Racial diversity in clinical trials is top of mind, and rightfully so – most everyone in clinical research agrees in principle that improving ethnic representation in trials will result in better research outcomes and help to address treatment inequities in healthcare overall. As an industry, demographic representation in trials is a moral – and increasingly legislative – imperative. We should be doing more to design and recruit for trials that are more representative across a number of criteria; this is a topic that Hawthorne Effect has addressed before and is central to our founding.
The implications for how those trials are designed and executed are wide-reaching. Hawthorne Effect has worked on a vast number of trials treating all manner of conditions and diagnoses, but one particular area of expertise for us has been cardiovascular trials. When we consider the ramifications of inclusion in cardiovascular research, several important points come to the forefront.
Heart disease is still prevalent, and treatment gaps still exist
In 2023, heart disease remains the leading cause of death in the United States; this is true across genders and across most ethnic groups. We know a fair amount about key risk factors that contribute to heart disease – namely, smoking, high blood pressure and cholesterol, diabetes, obesity, poor diet, and limited exercise – but treating cardiovascular conditions still constitutes a significant portion of healthcare resources around the world.
Moreover, racial inequities in access, treatment quality, and follow-up for conditions such as heart failure have been well-documented and remain an important consideration in healthcare delivery, so it is no surprise that similar gaps exist in cardiovascular research. Whether the cause is skepticism toward the healthcare system generally; hesitancy at being treated as a “subject”; or common socioeconomic barriers to access, the lack of greater minority representation in trials undoubtedly perpetuates disparities in delivery and overall patient outcomes.

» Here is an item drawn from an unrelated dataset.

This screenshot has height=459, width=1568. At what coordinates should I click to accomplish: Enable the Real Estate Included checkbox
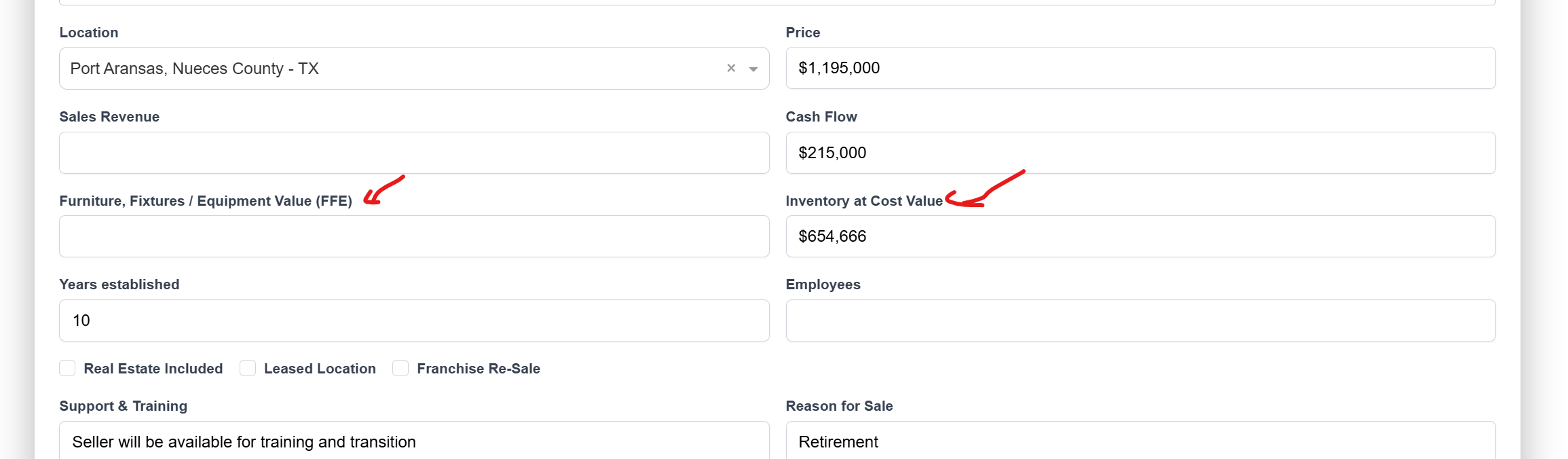(67, 368)
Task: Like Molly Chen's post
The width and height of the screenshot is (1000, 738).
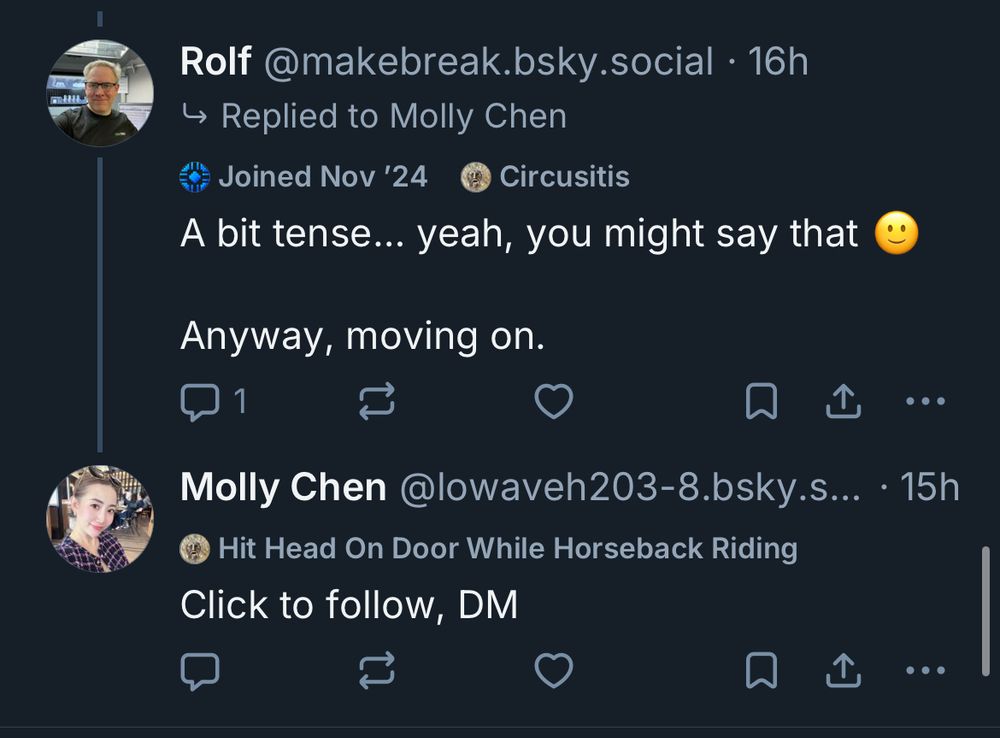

Multiple types of diversity are important in cardiovascular clinical trials
Going further, socioeconomic factors cut across racial lines and are wider determinants of whether one can, and will, participate in clinical trials. When we look at cardiovascular research, the traditional model of conducting trials exclusively within brick-and-mortar sites that might be inaccessible to many patients – even at notable or renowned heart or cardiovascular treatment centers – creates a natural limitation on recruitment, potentially delaying the introduction of new therapies to the market. Similarly, it could result in therapies being introduced that do not adequately address the needs of underserved populations.
Gender is an equally important consideration given the differences in symptom presentation, diagnosis and prognosis, treatment, and more for many aspects of heart disease. As the implications for identification and treatment of cardiovascular issues for women continue to be explored; so, too, should the significance of gender difference be a factor when designing for cardiovascular clinical trials.
Health equity makes business sense – including for clinical trials
The Hawthorne Effect Mission Statement boldly states that we seek “hope for better lives and health.” That speaks not just to inclusivity and equity, but ultimately to patient outcomes that span all populations – and that patient journey begins with medical research being accessible to those populations. It stands to reason that marginalized groups may be more likely to embrace new therapies if they are included in studies, which means that the bottom line actually begins being drawn with clinical trials.
Cardiology clinical trials are complicated, lengthy, and costly in both financial and human resources. But again, they seek to find ways to mitigate the leading cause of death in this country, which necessarily calls for ensuring all patient groups are represented in research. This ultimately means better clinical outcomes for patients and better business outcomes for healthcare delivery partners.
Diversity in cardiovascular trials is achievable today
Ensuring representative patient populations are included in cardiovascular research is not some far-off, futuristic vision, as Hawthorne Effect is achieving this today. One recent trial that we’ve been proud to be a part of is the PREVUE-VALVE study, an unprecedented prevalence study that aims to quantify the true frequency of valvular heart disease (VHD) in a demographic representative sample of the U.S. population. This will ultimately help in the development of new therapies for a disease that affects older patients of all backgrounds, and it could not have been done without looking beyond traditional trial designs.
The goals for this study remain ambitious, and our approach to access and enrollment has helped to ensure trial people from all walks of life and geographies have been able to participate:
The PREVUE study experience shows that we can design cardiovascular clinical trials that reach all affected populations now; leveraging a combination of technology and a distributed healthcare workforce to allow greater and faster reach with the highest standards of data quality.
This is just one example of what’s possible today, with many implications for not just how studies are designed and executed, but also how they can impact cardiovascular care. We’ll look at some of those implications in a future post.